Chapter 6: Categorical Data
237
CHAPTER 6
●●●●●●●●●●●●●●●●●●●●●●●●●●●●●●●●●●●●●●●●●●●●●●●●●
Categorical Data
●●●●●●●●●●●●●●●●●●●●●●●●●●●●●●●●●●●●●●●●●●●●●●●●●
You should study the topics in this chapter if you need to review
or want to learn about
Two-way tables for a pair of categorical variables
Joint, marginal and conditional distributions of categorical variables
Graphical displays for categorical variables
Independence between categorical variables
Simpson’s paradox
In the previous chapter, we dealt with bivariate data for which the variables
were quantitative. In this chapter, we will explore the relationship between
categorical or qualitative variables.
6-1 Introduction
When we are looking for associations between two qualitative variables,
scatter plots will not work to help in this situation since we use scatter plots
to display two quantitative variables. When we are investigating the
association between two or more qualitative or categorical variables, we will
use contingency tables to present the association between them. When there
are just two qualitative variables, the table is usually called a two-way
contingency table or a bivariate frequency table or just a two-way table.

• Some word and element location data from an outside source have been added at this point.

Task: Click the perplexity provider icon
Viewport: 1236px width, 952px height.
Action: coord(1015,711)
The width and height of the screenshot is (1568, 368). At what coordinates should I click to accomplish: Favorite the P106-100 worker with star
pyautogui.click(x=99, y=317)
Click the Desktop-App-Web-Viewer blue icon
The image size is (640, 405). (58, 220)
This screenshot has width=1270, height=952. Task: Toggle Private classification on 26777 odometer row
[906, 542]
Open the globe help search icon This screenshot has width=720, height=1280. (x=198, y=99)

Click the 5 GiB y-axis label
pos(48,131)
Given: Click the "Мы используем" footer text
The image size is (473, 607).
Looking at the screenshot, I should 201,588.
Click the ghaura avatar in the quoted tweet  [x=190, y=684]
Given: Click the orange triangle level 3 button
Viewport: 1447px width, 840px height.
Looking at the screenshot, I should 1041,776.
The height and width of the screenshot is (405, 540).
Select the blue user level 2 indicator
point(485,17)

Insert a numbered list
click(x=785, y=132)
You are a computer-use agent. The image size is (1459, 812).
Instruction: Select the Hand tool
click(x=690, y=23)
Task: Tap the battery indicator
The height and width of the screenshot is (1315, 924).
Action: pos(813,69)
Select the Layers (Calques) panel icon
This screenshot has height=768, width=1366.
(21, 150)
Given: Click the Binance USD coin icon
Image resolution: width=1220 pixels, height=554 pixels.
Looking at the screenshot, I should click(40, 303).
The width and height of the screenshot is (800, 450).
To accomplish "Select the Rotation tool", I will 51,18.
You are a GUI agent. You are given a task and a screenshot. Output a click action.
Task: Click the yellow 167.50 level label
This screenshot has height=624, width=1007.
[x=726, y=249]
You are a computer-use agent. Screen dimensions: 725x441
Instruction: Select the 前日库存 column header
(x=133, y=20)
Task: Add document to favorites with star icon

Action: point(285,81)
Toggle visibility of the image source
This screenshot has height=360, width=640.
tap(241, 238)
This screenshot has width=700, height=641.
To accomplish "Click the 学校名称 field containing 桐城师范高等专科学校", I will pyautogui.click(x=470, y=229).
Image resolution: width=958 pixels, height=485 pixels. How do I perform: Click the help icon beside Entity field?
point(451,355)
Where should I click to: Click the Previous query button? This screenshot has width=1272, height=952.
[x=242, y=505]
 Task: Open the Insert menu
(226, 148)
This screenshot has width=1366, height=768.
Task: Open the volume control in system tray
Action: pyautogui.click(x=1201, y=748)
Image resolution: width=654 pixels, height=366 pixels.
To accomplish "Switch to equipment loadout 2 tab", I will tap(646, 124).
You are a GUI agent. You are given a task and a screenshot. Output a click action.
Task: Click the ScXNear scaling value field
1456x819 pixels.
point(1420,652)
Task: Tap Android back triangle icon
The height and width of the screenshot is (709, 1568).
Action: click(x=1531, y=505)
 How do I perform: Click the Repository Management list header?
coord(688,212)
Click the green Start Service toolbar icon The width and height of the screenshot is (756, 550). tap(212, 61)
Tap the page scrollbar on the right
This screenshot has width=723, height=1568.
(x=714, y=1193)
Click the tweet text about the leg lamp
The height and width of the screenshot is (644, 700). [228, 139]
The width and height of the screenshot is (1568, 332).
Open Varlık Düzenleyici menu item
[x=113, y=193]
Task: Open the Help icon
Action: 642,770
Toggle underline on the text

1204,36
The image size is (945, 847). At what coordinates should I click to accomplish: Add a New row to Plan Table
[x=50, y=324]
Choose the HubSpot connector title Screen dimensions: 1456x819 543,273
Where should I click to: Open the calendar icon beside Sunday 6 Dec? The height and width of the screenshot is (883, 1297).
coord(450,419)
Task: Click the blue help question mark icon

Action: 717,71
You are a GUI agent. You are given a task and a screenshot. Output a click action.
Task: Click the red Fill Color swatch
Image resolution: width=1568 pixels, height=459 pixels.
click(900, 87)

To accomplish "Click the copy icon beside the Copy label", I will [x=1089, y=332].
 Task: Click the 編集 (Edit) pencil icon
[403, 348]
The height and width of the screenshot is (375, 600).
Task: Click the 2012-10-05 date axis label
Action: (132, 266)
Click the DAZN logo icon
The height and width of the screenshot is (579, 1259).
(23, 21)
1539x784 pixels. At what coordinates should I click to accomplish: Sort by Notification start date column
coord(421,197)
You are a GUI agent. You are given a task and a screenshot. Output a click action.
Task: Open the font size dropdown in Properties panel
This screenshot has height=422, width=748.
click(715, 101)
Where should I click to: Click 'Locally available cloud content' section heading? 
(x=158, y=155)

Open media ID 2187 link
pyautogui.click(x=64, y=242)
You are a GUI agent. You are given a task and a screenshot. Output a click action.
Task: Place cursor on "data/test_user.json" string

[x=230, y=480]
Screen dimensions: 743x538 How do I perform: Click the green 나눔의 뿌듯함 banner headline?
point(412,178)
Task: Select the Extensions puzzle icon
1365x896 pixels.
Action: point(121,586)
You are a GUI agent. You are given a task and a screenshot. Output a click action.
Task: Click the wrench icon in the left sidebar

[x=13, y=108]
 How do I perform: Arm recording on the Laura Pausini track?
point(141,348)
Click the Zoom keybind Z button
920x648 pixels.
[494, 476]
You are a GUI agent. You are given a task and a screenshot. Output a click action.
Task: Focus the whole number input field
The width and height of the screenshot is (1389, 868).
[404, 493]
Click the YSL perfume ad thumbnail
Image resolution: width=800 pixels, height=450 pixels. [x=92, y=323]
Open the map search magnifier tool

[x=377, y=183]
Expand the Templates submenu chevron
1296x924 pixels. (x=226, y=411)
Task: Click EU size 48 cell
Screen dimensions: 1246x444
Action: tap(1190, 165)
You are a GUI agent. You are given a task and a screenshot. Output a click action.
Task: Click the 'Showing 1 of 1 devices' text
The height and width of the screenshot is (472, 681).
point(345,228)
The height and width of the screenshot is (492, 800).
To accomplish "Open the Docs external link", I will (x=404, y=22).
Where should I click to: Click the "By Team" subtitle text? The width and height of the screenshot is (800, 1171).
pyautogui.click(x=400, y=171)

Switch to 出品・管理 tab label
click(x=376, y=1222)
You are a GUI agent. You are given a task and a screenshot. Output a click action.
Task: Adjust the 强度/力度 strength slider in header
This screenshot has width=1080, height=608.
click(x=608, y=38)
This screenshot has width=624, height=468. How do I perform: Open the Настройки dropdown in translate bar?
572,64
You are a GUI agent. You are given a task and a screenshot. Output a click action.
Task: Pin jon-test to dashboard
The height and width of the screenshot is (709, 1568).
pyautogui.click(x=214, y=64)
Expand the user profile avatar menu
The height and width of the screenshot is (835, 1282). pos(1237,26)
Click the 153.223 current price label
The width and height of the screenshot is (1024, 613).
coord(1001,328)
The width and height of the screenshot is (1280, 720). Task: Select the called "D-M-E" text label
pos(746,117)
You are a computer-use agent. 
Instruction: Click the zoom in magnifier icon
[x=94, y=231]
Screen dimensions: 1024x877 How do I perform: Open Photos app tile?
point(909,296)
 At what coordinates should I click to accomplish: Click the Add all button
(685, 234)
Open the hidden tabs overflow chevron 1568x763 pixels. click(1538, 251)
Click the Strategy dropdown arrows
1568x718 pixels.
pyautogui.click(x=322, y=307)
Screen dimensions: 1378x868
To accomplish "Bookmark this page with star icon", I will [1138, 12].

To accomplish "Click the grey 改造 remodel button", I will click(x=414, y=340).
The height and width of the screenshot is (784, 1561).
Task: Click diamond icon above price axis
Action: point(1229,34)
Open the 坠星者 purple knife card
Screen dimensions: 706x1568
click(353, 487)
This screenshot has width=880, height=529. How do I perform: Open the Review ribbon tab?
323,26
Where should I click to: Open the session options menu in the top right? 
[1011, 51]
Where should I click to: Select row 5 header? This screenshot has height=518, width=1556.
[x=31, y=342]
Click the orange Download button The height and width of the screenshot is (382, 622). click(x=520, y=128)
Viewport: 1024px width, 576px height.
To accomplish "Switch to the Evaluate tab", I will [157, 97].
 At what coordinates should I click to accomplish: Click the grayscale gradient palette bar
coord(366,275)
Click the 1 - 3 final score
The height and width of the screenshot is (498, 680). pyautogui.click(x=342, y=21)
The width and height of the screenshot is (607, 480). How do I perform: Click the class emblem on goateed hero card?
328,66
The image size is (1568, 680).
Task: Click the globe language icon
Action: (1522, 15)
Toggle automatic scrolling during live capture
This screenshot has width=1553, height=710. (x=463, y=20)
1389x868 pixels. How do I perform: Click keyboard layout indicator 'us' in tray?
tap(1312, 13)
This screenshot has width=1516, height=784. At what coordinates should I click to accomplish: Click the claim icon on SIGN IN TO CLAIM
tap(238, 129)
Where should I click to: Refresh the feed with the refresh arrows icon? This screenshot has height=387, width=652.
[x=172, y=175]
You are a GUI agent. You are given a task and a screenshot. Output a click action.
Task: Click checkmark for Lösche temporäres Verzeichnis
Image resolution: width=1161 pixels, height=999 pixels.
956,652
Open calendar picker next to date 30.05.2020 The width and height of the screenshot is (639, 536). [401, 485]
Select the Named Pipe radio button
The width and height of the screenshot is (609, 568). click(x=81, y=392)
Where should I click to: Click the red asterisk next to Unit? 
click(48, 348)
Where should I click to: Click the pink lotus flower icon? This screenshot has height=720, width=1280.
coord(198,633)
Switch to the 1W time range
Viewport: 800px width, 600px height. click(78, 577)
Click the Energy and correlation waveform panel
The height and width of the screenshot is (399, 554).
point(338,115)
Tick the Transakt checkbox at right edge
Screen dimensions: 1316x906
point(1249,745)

Examples of categorical variables would be gender, college classification,
political affiliation etc. These variables can assume values which are
qualitative. Examples of values for these variables would be male, freshman,
Democrat, etc. A quantitative variable like age could also be converted to a
categorical variable when data are classified into age groups. For example,
ages 20 – 25 would be an example of an appropriate category (or interval) in
which to classify a 24 year old. Bar graphs will be used to display the
relationship between the qualitative variables.